§ **WHAT TO DO**
Reproduce without change the lines running from the one containing "mechanisms [717, 1853]" through the one containing "required [141, 694]", including both of those lines.
+++ DATA RECORDS +++
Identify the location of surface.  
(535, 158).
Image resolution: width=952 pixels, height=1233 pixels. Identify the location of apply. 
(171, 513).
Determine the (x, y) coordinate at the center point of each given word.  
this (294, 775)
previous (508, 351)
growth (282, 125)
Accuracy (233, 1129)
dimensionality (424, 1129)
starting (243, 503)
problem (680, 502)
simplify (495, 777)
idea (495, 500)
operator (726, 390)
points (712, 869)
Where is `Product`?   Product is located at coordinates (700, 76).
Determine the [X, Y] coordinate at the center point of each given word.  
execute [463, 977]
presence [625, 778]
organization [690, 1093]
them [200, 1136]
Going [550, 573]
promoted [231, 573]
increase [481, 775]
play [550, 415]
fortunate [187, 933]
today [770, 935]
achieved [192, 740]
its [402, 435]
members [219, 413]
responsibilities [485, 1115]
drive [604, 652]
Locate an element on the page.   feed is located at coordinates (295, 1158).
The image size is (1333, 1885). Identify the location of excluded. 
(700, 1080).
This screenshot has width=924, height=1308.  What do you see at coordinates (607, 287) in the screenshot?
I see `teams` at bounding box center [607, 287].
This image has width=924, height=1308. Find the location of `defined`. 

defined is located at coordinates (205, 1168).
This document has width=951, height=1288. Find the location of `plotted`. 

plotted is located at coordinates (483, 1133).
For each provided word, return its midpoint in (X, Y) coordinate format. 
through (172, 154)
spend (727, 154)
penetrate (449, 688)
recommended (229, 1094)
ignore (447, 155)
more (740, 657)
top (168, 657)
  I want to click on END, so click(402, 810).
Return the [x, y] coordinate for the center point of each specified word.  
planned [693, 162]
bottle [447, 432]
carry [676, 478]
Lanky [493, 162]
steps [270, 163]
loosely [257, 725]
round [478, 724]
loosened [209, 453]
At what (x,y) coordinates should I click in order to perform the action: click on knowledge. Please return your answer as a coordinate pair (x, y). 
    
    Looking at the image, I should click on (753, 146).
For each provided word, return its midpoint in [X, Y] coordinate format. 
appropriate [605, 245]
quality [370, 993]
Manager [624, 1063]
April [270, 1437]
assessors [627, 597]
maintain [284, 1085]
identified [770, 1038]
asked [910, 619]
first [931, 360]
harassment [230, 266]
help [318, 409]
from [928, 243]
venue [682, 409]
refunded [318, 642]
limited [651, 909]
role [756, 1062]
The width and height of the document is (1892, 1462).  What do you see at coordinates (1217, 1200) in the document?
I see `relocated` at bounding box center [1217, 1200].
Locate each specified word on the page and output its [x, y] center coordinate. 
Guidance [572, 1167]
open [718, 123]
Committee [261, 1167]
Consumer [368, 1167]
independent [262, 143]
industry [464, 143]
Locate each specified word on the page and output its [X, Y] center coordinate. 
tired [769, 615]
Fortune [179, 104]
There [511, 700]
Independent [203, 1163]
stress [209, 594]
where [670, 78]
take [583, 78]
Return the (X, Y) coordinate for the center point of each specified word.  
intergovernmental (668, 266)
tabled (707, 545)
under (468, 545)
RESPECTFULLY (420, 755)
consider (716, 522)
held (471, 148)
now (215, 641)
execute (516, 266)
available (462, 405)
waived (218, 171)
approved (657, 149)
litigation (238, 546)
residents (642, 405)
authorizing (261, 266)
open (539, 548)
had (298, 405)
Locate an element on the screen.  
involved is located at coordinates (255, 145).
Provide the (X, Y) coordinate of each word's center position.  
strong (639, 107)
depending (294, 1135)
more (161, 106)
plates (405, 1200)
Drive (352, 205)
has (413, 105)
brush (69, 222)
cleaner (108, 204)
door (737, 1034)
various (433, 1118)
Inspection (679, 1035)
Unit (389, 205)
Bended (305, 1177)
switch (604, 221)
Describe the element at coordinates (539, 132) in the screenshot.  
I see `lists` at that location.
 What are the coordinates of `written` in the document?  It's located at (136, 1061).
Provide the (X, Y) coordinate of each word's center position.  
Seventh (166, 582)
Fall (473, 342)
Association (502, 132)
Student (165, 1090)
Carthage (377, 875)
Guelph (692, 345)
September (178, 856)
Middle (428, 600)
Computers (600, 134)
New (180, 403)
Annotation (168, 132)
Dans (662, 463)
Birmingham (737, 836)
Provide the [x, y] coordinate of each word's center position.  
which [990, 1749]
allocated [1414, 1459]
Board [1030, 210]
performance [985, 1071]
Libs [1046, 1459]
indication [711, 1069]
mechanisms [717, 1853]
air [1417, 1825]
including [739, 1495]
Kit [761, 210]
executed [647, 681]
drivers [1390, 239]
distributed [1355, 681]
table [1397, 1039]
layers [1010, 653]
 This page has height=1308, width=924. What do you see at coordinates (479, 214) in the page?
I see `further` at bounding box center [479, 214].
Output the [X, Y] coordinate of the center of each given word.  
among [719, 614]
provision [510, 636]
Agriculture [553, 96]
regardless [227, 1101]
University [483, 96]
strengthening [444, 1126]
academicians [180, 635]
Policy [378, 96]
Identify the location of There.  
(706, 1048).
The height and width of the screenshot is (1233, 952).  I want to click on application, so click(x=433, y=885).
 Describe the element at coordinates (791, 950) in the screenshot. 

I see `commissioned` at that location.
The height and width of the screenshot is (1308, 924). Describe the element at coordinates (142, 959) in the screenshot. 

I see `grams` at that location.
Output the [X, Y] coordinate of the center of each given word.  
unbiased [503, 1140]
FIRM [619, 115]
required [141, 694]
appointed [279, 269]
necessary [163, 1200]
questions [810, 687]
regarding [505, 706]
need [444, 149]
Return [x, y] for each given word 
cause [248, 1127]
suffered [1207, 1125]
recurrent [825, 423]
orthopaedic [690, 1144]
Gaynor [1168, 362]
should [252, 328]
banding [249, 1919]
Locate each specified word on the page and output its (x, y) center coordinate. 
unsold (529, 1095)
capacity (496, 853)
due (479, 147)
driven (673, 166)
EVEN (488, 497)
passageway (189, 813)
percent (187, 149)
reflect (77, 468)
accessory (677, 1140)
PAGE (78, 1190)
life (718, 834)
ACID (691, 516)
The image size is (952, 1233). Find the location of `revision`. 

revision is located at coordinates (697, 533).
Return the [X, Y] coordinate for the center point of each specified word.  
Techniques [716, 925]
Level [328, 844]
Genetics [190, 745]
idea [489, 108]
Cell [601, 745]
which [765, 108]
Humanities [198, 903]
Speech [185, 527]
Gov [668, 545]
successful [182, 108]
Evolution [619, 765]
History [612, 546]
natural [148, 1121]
+++
§ **SOLUTION**
mechanisms [717, 1853]
air [1417, 1825]
including [739, 1495]
Kit [761, 210]
executed [647, 681]
drivers [1390, 239]
distributed [1355, 681]
table [1397, 1039]
layers [1010, 653]
 This page has height=1308, width=924. What do you see at coordinates (479, 214) in the page?
I see `further` at bounding box center [479, 214].
Output the [X, Y] coordinate of the center of each given word.  
among [719, 614]
provision [510, 636]
Agriculture [553, 96]
regardless [227, 1101]
University [483, 96]
strengthening [444, 1126]
academicians [180, 635]
Policy [378, 96]
Identify the location of There.  
(706, 1048).
The height and width of the screenshot is (1233, 952).  I want to click on application, so click(x=433, y=885).
 Describe the element at coordinates (791, 950) in the screenshot. 

I see `commissioned` at that location.
The height and width of the screenshot is (1308, 924). Describe the element at coordinates (142, 959) in the screenshot. 

I see `grams` at that location.
Output the [X, Y] coordinate of the center of each given word.  
unbiased [503, 1140]
FIRM [619, 115]
required [141, 694]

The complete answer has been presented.